4. Rebecca (1940) directed by Alfred Hitchcock
Based on the Daphne du Maurier novel of the same name, Rebecca follows an aristocratic gentleman and his second wife. Despite the death of his first wife, her presence is felt everywhere in this gothic tale, especially with the house servant Mrs. Danvers and her obsession with the first Mrs. de Winter. The film portrays the second wife of Maxim de Winter as constantly living in the shadow of Rebecca and incurring the hatred of the cruel Mrs. Danvers. The censors were keen to push for the prohibition of any hint that Mrs. Danvers had a lesbian relationship or any sort of infatuation for the late Rebecca, despite the fact this obsession was one of the main focus points of the film.
5. Cat People (1942) directed by Jacques Tourneur
The originator of the jump scare, Cat People, produced by Val Lewton, is the story of Irena, a descendant of an ancient tribe of cat people. After not allowing herself to consummate her new marriage, she begins to stalk her husband's new love interest. Even though Cat People was not as heavily censored as some of the other films on this list, it is thought to have been queer coded to escape the prohibitions on depictions of sexuality. Irena struggles with wanting to have a heteronormative marriage, and also seems to struggle with queer desire. She is an outsider in acceptable American society not only because she is an immigrant but also because of her inability to be physical with a man.

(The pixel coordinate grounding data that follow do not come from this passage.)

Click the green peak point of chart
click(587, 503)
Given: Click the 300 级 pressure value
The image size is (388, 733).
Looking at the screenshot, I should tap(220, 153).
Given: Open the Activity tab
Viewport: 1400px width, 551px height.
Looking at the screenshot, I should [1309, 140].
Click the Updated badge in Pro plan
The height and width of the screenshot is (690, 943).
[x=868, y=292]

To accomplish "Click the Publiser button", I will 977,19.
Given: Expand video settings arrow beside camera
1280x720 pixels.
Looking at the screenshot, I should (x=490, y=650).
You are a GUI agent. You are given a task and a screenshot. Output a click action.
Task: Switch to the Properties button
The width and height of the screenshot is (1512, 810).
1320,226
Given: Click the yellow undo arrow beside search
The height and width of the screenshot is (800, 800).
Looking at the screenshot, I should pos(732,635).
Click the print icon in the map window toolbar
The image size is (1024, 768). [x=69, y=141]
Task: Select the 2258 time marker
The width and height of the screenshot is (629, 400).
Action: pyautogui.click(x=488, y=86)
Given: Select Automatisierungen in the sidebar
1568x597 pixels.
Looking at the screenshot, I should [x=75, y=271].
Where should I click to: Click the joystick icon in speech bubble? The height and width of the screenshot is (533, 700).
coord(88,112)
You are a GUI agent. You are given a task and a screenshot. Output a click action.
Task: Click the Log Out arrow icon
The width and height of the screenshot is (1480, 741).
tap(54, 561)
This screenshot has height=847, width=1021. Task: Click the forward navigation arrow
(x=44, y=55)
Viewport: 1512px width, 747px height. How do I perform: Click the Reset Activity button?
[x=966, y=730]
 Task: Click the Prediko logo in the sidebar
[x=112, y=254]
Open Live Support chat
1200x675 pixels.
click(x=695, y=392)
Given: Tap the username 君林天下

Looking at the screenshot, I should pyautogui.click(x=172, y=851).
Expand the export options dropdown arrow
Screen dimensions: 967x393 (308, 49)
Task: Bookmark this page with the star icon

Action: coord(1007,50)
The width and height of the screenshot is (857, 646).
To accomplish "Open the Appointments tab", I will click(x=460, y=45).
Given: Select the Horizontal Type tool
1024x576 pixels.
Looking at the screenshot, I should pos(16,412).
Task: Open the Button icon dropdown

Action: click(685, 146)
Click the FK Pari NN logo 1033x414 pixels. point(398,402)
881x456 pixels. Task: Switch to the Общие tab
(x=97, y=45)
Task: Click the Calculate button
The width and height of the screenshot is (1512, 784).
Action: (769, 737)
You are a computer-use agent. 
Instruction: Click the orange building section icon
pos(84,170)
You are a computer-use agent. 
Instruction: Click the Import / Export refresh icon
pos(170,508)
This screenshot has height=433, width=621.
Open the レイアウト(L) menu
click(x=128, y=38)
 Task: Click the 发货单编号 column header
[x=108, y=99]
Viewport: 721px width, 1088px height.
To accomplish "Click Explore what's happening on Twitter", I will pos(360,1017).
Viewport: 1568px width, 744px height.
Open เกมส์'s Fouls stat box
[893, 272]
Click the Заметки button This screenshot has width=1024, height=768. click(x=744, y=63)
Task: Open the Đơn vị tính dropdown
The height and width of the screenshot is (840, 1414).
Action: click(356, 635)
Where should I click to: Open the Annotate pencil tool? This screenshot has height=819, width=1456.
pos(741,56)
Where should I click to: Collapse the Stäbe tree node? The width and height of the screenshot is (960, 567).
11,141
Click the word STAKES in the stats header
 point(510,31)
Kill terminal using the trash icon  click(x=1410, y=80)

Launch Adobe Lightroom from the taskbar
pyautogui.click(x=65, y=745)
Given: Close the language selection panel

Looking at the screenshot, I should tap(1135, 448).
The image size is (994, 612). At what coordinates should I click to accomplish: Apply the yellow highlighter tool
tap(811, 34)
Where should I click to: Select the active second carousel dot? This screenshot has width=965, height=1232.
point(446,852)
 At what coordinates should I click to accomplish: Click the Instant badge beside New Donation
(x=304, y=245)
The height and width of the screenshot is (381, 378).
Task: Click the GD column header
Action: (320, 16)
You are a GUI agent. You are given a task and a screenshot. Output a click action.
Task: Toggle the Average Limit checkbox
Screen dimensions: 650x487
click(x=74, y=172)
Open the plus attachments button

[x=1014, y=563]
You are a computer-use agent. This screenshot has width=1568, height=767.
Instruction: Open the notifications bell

6. The Uninvited (1944) directed by Lewis Allen
In the 1940s, after the Second World War, a boom of supernatural and ghost-centric horror films were released, The Uninvited was one of the most successful. The film centers around a musician Rick and his sister Pamela who buy an unusually low-priced coastal house in Cornwall, which they then discover is plagued by ghostly specters. Despite initially slipping through the barriers of the Hays Code censorship office, after its release, the film garnered the attention of the National Legion of Decency. This Catholic organization deemed what was appropriate for Catholic audiences. In a letter to the president of the MPPDA, it was noted that the film contained scenes deemed erotic with potential lesbian undertones.
7. Psycho (1960) directed by Alfred Hitchcock
As the downfall of the Hays Code began, no other film more firmly signaled its end than that of Alfred Hitchcock's Psycho. The infamous horror thriller that defined the 1960s seemed to have been the bane of the censorship board at the time. The censors were unhappy with the opening scene in which Janet Leigh's character is seen having sexual relations with her lover outside of marriage and appearing in lingerie, in which the censors were adamant her breasts were visible. And then, of course, the shower scene. The Hays Code board was also concerned about the portrayal of a toilet being flushed with its contents (even though it was just torn up paper) completely visible. Due to the loosening of the Hays Code enforcements, Hitchcock managed to get away with keeping the majority of his controversial scenes in the movie. And the rest...well you know.